On Thu, 31 Aug 2017, 0x1b wrote:
I was reading on http://wiki.netbsd.org/ports/sgimips/ that the Octane IP30 is not supported because mips64 toolchain is required, however some people over on the IRC channel said there was a mips64 toolchain.
I don't know if LLVM / CLANG, or GCC have a MIPS64 toolchain. I *do* know that SGI made one. The MIPSPro compiler suite definitely was 64-bit but I realize that doesn't address your question.
Is the information on the ports page out of date? Should it be updated?
I can tell you that I own nearly every MIPS-based SGI and I've never tried to install on an Octane or Octane2. My assumption was that it wasn't even worth trying.
Does anyone have an Octane? I've been looking to get one for the specific purpose of NetBSD testing, but I can't seem to find one affordably.
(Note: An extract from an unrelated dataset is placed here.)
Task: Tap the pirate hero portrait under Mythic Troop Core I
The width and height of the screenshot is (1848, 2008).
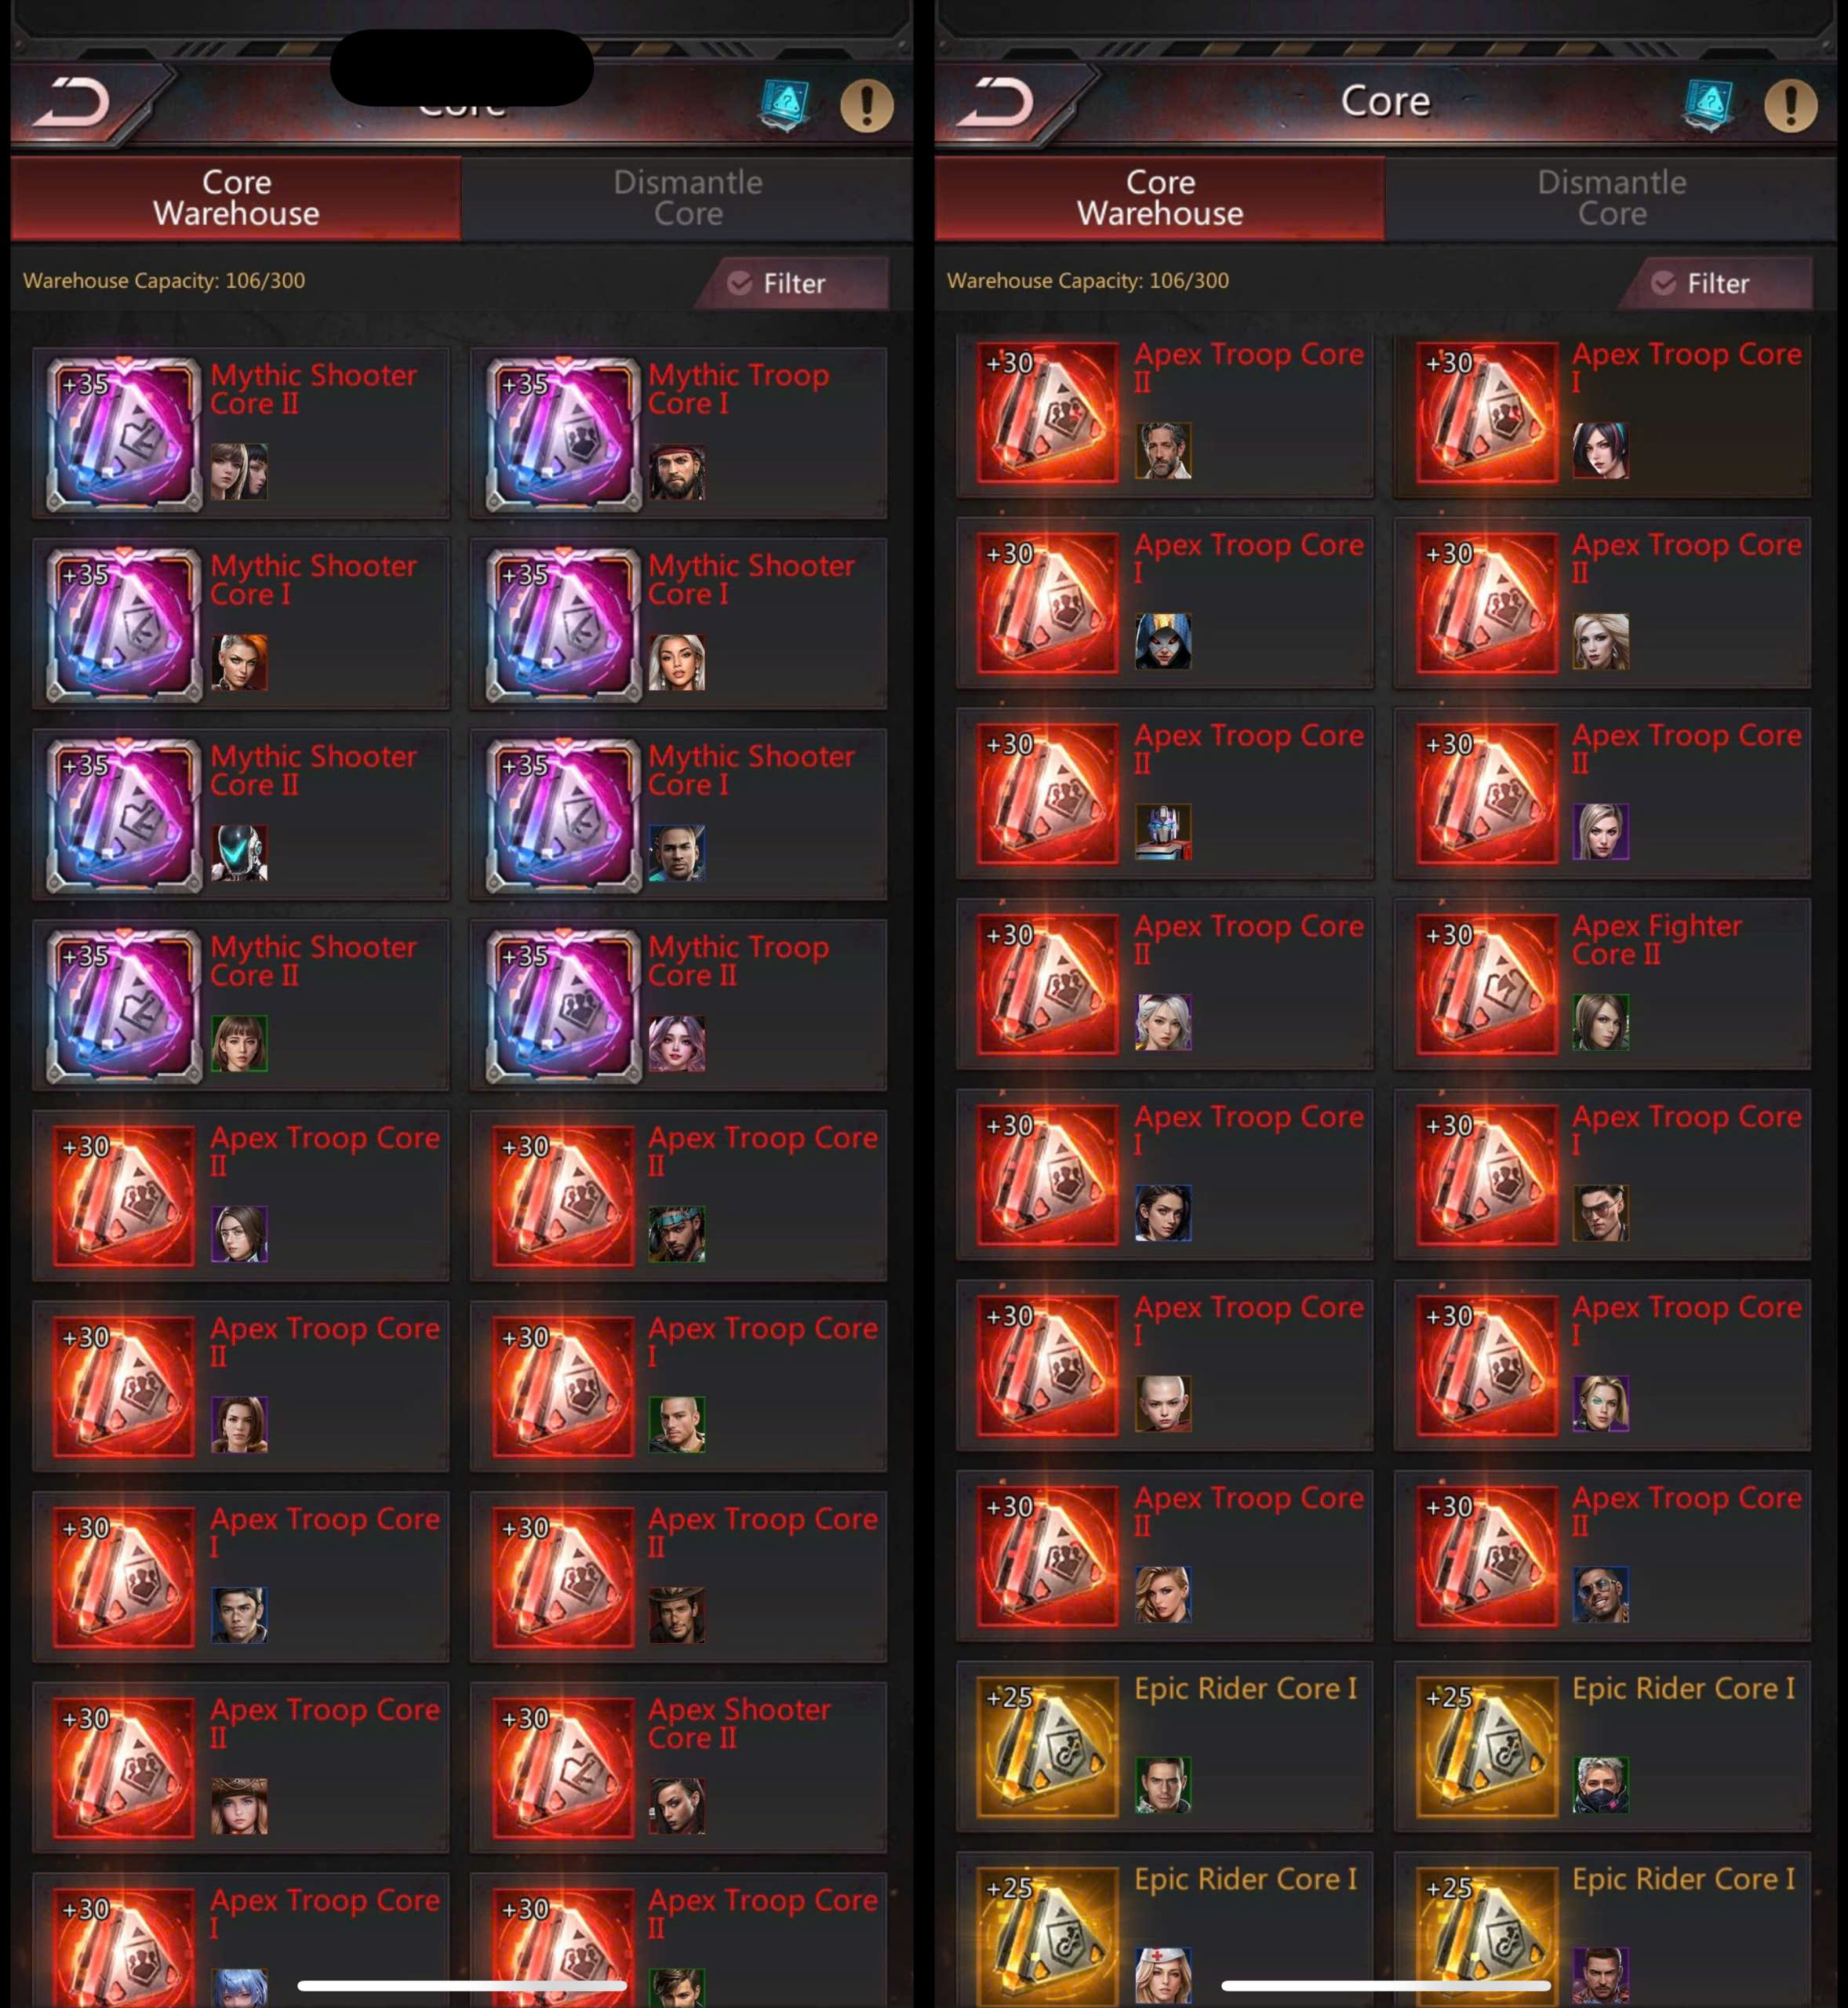Action: 677,472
Forgive me if you already know this, but both the Octane and the Octane 2 were used by General Electric as workstations for (very) expensive MRI scanning equipment. The software is a custom MOTIF based suite made for the scanner. So, those models get bid up and often sell for vulgar amounts of money. Don't get me wrong, the Octane is pretty awesome hardware because of the crossbar architecture. However, a Fuel or Tezro will cost similar amounts and run circles around the Octane (but also won't run NetBSD).
I can vouch for the Indy, Indigo2, and O2 being NetBSD friendly. The O2 is probably the easiest to work with since you don't have to bother with 13W3 video conversion and the PCI slot works, too.
My guess is that the SGI hackers of today don't have the energy & interest to port NetBSD to anything beyond the IP32 platform (the O2).